Reputation: 807
I formally been told(some books or in web) that the type deduction in auto
is the same as argument type deduction in template
.
However, codes below doesn't compile successfully because it's raises increment of read-only reference a
error. Though the template version deduct T
as type int
instead of const int &
. Why these two cases have different deduction results?
#include "bits/stdc++.h"
using namespace std;
template <typename T>
T minmax2(T n1, T n2) {
n1++;
return n2;
}
int main() {
auto [a, b] = minmax(1, 2); // minmax() return const T &
a++; // compile error: can not alter read-only varaible.
const int & c = 1, & d = 2;
minmax2(c, d); // the same parameter type, don't raise error
}
Another example:
int tmp = 1;
const int & test() {
return tmp;
}
template <typename T>
void test1(T n) {
n++; // no error
}
int main() {
auto a = test(); // If the satement is true, I expect this is the same as test1.

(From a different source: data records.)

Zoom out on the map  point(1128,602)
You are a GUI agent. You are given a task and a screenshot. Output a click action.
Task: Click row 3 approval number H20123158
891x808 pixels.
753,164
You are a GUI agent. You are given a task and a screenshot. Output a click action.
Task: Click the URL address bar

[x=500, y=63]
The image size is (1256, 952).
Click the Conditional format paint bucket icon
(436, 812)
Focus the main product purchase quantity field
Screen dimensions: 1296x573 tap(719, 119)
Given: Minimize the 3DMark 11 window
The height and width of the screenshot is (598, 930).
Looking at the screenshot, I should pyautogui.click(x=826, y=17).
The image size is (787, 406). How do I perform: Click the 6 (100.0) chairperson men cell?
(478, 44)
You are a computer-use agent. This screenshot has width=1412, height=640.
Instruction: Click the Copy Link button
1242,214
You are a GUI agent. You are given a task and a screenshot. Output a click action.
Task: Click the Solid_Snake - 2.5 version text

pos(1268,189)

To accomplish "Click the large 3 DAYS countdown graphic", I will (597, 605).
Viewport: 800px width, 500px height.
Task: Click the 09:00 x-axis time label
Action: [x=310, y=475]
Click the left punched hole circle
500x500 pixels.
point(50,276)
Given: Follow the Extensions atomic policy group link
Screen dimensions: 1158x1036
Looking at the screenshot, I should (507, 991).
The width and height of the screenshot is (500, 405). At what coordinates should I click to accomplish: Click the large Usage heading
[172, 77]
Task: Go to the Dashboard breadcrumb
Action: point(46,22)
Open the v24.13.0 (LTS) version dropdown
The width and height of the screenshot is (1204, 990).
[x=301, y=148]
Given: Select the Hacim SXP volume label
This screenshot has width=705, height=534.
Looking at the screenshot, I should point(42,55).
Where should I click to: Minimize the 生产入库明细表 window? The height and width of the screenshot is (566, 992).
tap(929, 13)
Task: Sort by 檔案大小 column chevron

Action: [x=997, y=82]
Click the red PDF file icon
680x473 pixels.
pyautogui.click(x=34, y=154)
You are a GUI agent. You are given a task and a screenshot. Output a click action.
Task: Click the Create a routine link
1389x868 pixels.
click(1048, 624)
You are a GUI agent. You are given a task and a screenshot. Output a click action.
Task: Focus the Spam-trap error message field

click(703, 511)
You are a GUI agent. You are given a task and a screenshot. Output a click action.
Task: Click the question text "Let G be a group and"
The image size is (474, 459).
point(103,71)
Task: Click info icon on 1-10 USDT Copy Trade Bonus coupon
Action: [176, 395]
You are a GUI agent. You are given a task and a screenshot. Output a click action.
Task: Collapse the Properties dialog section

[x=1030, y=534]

a++; // no compile error, which is different with the previous code exp
const int & b = 2;
test1(b);
}
Upvotes: 0
Views: 109
Reputation: 23537
I think your confusion comes from the fact that structured bindings behave a bit differently than the ordinary auto
, at least from the user's perspective. Consider the latter first:
const int& i = 0;
auto j = i;
std::cout << &i << std::endl;
std::cout << &j << std::endl; // different address
j++; // compiles
Here, i
and j
refer to different objects and the type of j
is int
(not const int
or const int&
). This exactly corresponds with the template argument deduction when the argument is passed by value.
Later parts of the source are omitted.